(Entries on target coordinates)
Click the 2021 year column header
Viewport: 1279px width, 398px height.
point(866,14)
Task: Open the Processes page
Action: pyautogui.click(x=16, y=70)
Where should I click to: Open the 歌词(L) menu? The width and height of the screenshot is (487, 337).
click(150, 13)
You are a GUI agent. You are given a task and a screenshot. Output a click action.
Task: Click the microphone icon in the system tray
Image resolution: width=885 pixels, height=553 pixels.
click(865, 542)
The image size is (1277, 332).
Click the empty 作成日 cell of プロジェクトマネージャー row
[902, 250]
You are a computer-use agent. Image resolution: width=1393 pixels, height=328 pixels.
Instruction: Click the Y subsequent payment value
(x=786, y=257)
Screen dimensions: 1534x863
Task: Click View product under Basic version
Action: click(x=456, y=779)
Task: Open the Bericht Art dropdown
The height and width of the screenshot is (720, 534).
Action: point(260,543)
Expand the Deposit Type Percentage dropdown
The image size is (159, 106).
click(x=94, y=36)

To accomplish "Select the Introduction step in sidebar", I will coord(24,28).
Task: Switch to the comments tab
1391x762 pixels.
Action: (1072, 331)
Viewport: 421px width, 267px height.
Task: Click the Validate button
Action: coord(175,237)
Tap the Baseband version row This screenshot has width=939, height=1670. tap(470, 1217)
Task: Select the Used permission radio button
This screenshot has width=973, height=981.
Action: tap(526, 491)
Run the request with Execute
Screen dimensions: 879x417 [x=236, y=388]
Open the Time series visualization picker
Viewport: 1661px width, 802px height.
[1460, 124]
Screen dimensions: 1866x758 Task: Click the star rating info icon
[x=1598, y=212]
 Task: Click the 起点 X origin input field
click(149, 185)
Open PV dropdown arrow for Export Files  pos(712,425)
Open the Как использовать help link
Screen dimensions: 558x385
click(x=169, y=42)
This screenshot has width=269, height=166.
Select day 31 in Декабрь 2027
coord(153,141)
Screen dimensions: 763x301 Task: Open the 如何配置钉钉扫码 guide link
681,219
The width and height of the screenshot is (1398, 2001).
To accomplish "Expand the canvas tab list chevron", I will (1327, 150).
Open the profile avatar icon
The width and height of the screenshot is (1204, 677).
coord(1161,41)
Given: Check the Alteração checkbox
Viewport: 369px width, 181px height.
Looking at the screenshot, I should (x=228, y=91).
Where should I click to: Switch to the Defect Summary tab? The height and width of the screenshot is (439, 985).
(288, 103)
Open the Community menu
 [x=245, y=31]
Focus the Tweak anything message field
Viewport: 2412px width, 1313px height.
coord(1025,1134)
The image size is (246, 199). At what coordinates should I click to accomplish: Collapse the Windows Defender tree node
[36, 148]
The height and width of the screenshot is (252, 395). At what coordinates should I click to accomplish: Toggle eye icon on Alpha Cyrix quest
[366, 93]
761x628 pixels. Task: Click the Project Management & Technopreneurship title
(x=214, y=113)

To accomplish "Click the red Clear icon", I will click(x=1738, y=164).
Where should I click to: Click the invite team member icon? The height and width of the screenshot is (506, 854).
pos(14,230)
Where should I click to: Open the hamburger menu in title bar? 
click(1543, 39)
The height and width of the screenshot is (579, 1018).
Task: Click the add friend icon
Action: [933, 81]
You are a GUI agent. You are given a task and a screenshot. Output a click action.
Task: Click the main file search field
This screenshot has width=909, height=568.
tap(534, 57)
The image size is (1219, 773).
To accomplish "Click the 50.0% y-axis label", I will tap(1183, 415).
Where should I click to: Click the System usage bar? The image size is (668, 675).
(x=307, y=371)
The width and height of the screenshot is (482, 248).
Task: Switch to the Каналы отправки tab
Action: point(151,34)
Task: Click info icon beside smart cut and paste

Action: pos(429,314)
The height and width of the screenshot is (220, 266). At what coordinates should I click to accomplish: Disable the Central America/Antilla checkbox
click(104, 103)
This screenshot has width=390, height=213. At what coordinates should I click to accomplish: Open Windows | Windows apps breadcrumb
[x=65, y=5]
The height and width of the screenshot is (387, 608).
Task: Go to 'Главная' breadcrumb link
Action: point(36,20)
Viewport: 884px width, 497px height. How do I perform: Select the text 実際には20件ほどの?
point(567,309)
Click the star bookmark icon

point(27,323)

■ What this task involves
Put each line of the entries above into a numbered list, leaving out any blank lines.

■ Response
1. Click the 2021 year column header
2. Viewport: 1279px width, 398px height.
3. point(866,14)
4. Task: Open the Processes page
5. Action: pyautogui.click(x=16, y=70)
6. Where should I click to: Open the 歌词(L) menu? The width and height of the screenshot is (487, 337).
7. click(150, 13)
8. You are a GUI agent. You are given a task and a screenshot. Output a click action.
9. Task: Click the microphone icon in the system tray
10. Image resolution: width=885 pixels, height=553 pixels.
11. click(865, 542)
12. The image size is (1277, 332).
13. Click the empty 作成日 cell of プロジェクトマネージャー row
14. [902, 250]
15. You are a computer-use agent. Image resolution: width=1393 pixels, height=328 pixels.
16. Instruction: Click the Y subsequent payment value
17. (x=786, y=257)
18. Screen dimensions: 1534x863
19. Task: Click View product under Basic version
20. Action: click(x=456, y=779)
21. Task: Open the Bericht Art dropdown
22. The height and width of the screenshot is (720, 534).
23. Action: point(260,543)
24. Expand the Deposit Type Percentage dropdown
25. The image size is (159, 106).
26. click(x=94, y=36)
27. To accomplish "Select the Introduction step in sidebar", I will coord(24,28).
28. Task: Switch to the comments tab
29. 1391x762 pixels.
30. Action: (1072, 331)
31. Viewport: 421px width, 267px height.
32. Task: Click the Validate button
33. Action: coord(175,237)
34. Tap the Baseband version row This screenshot has width=939, height=1670. tap(470, 1217)
35. Task: Select the Used permission radio button
36. This screenshot has width=973, height=981.
37. Action: tap(526, 491)
38. Run the request with Execute
39. Screen dimensions: 879x417 [x=236, y=388]
40. Open the Time series visualization picker
41. Viewport: 1661px width, 802px height.
42. [1460, 124]
43. Screen dimensions: 1866x758 Task: Click the star rating info icon
44. [x=1598, y=212]
45.  Task: Click the 起点 X origin input field
46. click(149, 185)
47. Open PV dropdown arrow for Export Files  pos(712,425)
48. Open the Как использовать help link
49. Screen dimensions: 558x385
50. click(x=169, y=42)
51. This screenshot has width=269, height=166.
52. Select day 31 in Декабрь 2027
53. coord(153,141)
54. Screen dimensions: 763x301 Task: Open the 如何配置钉钉扫码 guide link
55. 681,219
56. The width and height of the screenshot is (1398, 2001).
57. To accomplish "Expand the canvas tab list chevron", I will (1327, 150).
58. Open the profile avatar icon
59. The width and height of the screenshot is (1204, 677).
60. coord(1161,41)
61. Given: Check the Alteração checkbox
62. Viewport: 369px width, 181px height.
63. Looking at the screenshot, I should (x=228, y=91).
64. Where should I click to: Switch to the Defect Summary tab? The height and width of the screenshot is (439, 985).
65. (288, 103)
66. Open the Community menu
67.  [x=245, y=31]
68. Focus the Tweak anything message field
69. Viewport: 2412px width, 1313px height.
70. coord(1025,1134)
71. The image size is (246, 199). At what coordinates should I click to accomplish: Collapse the Windows Defender tree node
72. [36, 148]
73. The height and width of the screenshot is (252, 395). At what coordinates should I click to accomplish: Toggle eye icon on Alpha Cyrix quest
74. [366, 93]
75. 761x628 pixels. Task: Click the Project Management & Technopreneurship title
76. (x=214, y=113)
77. To accomplish "Click the red Clear icon", I will click(x=1738, y=164).
78. Where should I click to: Click the invite team member icon? The height and width of the screenshot is (506, 854).
79. pos(14,230)
80. Where should I click to: Open the hamburger menu in title bar? 
81. click(1543, 39)
82. The height and width of the screenshot is (579, 1018).
83. Task: Click the add friend icon
84. Action: [933, 81]
85. You are a GUI agent. You are given a task and a screenshot. Output a click action.
86. Task: Click the main file search field
87. This screenshot has width=909, height=568.
88. tap(534, 57)
89. The image size is (1219, 773).
90. To accomplish "Click the 50.0% y-axis label", I will tap(1183, 415).
91. Where should I click to: Click the System usage bar? The image size is (668, 675).
92. (x=307, y=371)
93. The width and height of the screenshot is (482, 248).
94. Task: Switch to the Каналы отправки tab
95. Action: point(151,34)
96. Task: Click info icon beside smart cut and paste
97. Action: pos(429,314)
98. The height and width of the screenshot is (220, 266). At what coordinates should I click to accomplish: Disable the Central America/Antilla checkbox
99. click(104, 103)
100. This screenshot has width=390, height=213. At what coordinates should I click to accomplish: Open Windows | Windows apps breadcrumb
101. [x=65, y=5]
102. The height and width of the screenshot is (387, 608).
103. Task: Go to 'Главная' breadcrumb link
104. Action: point(36,20)
105. Viewport: 884px width, 497px height. How do I perform: Select the text 実際には20件ほどの?
106. point(567,309)
107. Click the star bookmark icon
108. point(27,323)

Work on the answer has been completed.